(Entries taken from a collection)
--- --- ---

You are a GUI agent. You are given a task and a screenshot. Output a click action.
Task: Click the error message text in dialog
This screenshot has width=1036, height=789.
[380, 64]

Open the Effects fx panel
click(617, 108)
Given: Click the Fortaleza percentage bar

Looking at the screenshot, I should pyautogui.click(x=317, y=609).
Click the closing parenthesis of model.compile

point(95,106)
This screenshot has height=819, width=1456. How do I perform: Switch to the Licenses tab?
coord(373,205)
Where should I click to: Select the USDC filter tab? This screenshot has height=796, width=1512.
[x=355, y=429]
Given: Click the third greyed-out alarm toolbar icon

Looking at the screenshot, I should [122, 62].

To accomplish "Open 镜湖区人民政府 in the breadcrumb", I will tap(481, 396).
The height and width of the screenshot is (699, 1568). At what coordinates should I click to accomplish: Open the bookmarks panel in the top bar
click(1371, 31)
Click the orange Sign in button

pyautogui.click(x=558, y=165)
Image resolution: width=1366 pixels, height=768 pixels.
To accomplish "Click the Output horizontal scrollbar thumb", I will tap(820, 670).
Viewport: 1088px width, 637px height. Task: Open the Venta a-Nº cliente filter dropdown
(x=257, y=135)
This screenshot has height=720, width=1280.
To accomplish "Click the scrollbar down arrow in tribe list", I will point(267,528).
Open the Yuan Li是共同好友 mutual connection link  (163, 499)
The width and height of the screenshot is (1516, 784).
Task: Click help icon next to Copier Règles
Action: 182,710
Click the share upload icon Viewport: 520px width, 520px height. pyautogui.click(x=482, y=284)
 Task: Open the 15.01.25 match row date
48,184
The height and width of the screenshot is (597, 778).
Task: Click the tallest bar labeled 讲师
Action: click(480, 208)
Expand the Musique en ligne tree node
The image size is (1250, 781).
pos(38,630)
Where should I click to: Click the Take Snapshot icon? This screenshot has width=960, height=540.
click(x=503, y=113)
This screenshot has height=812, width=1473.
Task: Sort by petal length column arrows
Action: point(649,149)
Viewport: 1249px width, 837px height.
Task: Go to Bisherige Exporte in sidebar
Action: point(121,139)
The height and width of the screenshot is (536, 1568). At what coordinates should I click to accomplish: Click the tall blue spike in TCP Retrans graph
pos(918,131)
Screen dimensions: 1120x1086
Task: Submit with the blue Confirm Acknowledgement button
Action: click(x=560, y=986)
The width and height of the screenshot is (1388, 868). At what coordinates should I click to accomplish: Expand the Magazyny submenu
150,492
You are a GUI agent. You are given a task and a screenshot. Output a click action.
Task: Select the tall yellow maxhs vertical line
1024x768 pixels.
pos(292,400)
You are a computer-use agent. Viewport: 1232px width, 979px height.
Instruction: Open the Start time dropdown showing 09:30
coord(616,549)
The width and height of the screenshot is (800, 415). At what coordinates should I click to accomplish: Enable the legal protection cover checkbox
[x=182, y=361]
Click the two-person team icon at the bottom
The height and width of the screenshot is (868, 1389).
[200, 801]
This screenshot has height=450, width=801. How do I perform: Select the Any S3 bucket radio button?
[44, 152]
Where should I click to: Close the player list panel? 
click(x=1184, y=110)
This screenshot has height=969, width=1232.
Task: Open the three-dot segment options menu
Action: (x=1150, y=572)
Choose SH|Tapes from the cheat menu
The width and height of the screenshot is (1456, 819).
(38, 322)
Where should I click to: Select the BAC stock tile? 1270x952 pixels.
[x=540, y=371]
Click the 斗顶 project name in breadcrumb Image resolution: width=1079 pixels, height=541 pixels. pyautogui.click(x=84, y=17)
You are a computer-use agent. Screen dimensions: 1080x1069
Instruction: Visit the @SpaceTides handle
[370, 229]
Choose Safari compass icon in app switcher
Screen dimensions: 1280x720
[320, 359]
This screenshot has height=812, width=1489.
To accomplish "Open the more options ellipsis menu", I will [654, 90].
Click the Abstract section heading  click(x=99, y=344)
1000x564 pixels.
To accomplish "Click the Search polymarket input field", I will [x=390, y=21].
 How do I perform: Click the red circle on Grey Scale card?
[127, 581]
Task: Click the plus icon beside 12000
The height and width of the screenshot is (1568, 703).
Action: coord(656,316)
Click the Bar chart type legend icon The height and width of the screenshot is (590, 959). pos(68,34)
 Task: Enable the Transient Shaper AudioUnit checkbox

--- --- ---

_EXERCISE_: Recast the stretch from the line containing "1000x564 pixels." through the end of the entries as a Markdown table with the columns "No." and "Text", giving each line its own numbered row and omitting blank lines.

_THE SOLUTION_:
| No. | Text |
|---|---|
| 1 | 1000x564 pixels. |
| 2 | To accomplish "Click the Search polymarket input field", I will [x=390, y=21]. |
| 3 |  How do I perform: Click the red circle on Grey Scale card? |
| 4 | [127, 581] |
| 5 | Task: Click the plus icon beside 12000 |
| 6 | The height and width of the screenshot is (1568, 703). |
| 7 | Action: coord(656,316) |
| 8 | Click the Bar chart type legend icon The height and width of the screenshot is (590, 959). pos(68,34) |
| 9 |  Task: Enable the Transient Shaper AudioUnit checkbox |